D’autre part, Equifax a attendu plus d’un mois pour confirmer la fuite de données. Un délai difficilement explicable, d’autant que les clients concernés ont perdu du temps pour prendre certaines mesures, notamment la souscription d’un service de protection contre le vol d’identité. Equifax offre d’ailleurs un an d’un tel service aux victimes, ce qui semble très insuffisant compte tenu des risques.
Enfin, quelques jours après la confirmation interne de la fuite (29 juillet), trois responsables de l’entreprise (dont le directeur financier John Gamble) ont revendu pour environ 1,8 million de dollars d’actions. Selon Bloomberg, Equifax a affirmé qu’aucun d’entre eux n’avait été informé de la fuite, et qu’il ne peut donc pas s’agir d’une réaction s’apparentant à un délit d’initié.
Une fuite pas comme les autres
Avec un maximum de 143 millions de victimes, on est loin des chiffres titanesques des fuites de Yahoo. Pour rappel, les deux principales avaient enchainé des vols de données pour plus d’un milliard de comptes utilisateurs puis pour 500 millions. Cependant, les informations aspirées chez Equifax sont beaucoup plus dangereuses. Par ailleurs, la société n’a semble-t-il pas tiré de leçons de ses erreurs passées.
Equifax a en effet été attaqué deux fois dans l’année écoulée. Une fois en 2016 avec vol d’informations fiscales et salariales, là encore depuis un site contenant une faille. Une autre plus tôt cette année, toujours pour des informations fiscales, mais cette fois depuis sa filiale TALX, spécialisée dans les grandes entreprises. Comme l’indique Brian Krebs sur son blog dédié à la sécurité, les CRA sont « d’horribles hôtes pour des données très sensibles ». Et de citer une autre attaque, celle d’Exerian en 2015, qui avait fait au moins 15 millions de victimes.
L’enchainement des attaques et l’efficacité avec laquelle les pirates se sont emparés des données donnent actuellement à Equifax l’image d’une société incapable de fournir une défense à la hauteur de la sensibilité des données qu’elle héberge. Avivah Litan, analyste chez Garnet, a ainsi indiqué au New York Times que « sur une échelle de 1 à 10 en termes de risques pour le consommateur, c’est un 10 ».

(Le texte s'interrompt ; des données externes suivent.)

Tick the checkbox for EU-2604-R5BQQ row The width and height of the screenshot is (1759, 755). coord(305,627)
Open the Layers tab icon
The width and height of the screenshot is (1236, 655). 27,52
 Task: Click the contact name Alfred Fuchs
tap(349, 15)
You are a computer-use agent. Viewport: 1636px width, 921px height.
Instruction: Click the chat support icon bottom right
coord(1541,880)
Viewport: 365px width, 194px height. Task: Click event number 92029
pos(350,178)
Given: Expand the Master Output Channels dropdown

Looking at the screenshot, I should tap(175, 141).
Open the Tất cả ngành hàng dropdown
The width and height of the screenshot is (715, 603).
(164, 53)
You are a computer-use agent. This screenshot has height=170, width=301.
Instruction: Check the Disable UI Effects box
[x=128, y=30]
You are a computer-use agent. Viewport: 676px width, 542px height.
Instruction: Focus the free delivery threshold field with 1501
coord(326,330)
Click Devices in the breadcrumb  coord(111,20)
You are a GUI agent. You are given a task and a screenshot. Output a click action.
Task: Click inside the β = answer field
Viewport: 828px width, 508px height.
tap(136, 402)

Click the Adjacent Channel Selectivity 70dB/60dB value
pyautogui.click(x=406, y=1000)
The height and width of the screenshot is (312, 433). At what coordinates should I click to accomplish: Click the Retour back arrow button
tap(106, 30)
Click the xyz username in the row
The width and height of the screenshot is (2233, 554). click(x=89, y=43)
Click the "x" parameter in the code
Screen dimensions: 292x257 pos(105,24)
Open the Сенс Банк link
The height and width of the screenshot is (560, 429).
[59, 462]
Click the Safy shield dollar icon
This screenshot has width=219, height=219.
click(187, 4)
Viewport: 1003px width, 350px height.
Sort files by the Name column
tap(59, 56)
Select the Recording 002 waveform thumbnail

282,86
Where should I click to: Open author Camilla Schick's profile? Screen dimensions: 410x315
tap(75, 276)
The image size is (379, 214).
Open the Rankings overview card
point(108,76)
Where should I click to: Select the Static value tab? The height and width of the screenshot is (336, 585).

Un danger potentiel très concret
Les mesures adoptées semblent également faibles en regard du risque pour les victimes. Proposer une année de protection contre les vols d’identité parait bien peu puisque de tels méfaits peuvent survenir pendant de nombreuses années après la récupération des informations. Equifax a également mis en place un site (qui a d'ailleurs eu lui-même quelques soucis de sécurité à ses débuts) permettant de savoir si l'on a été touché par le vol.
Mais ce qui inquiète également, c’est la manière dont ces données peuvent être exploitées. Rien n’empêche, comme on a déjà pu le voir, de se servir de ces informations très précises pour du chantage ou la conception d’une attaque par spearfishing (ou harponnage). Pour rappel, et contrairement au phishing classique, l’email est soigneusement conçu pour ressembler à un courrier authentique. Les renseignements personnels sont alors d’une aide précieuse.
Le sénateur démocrate Mark Warner résume la situation et évoque d’éventuels futurs travaux au Congrès : « Bien que beaucoup soient peut-être habitués à entendre parler d’une nouvelle fuite toutes les quelques semaines, la portée de cette brèche […] soulève de sérieuses questions sur la possibilité pour le Congrès de créer non seulement un standard pour les signalements de brèches, mais également de repenser les règles de protection des données ». Il souligne en outre « le risque réel pour la sécurité économique des Américains ».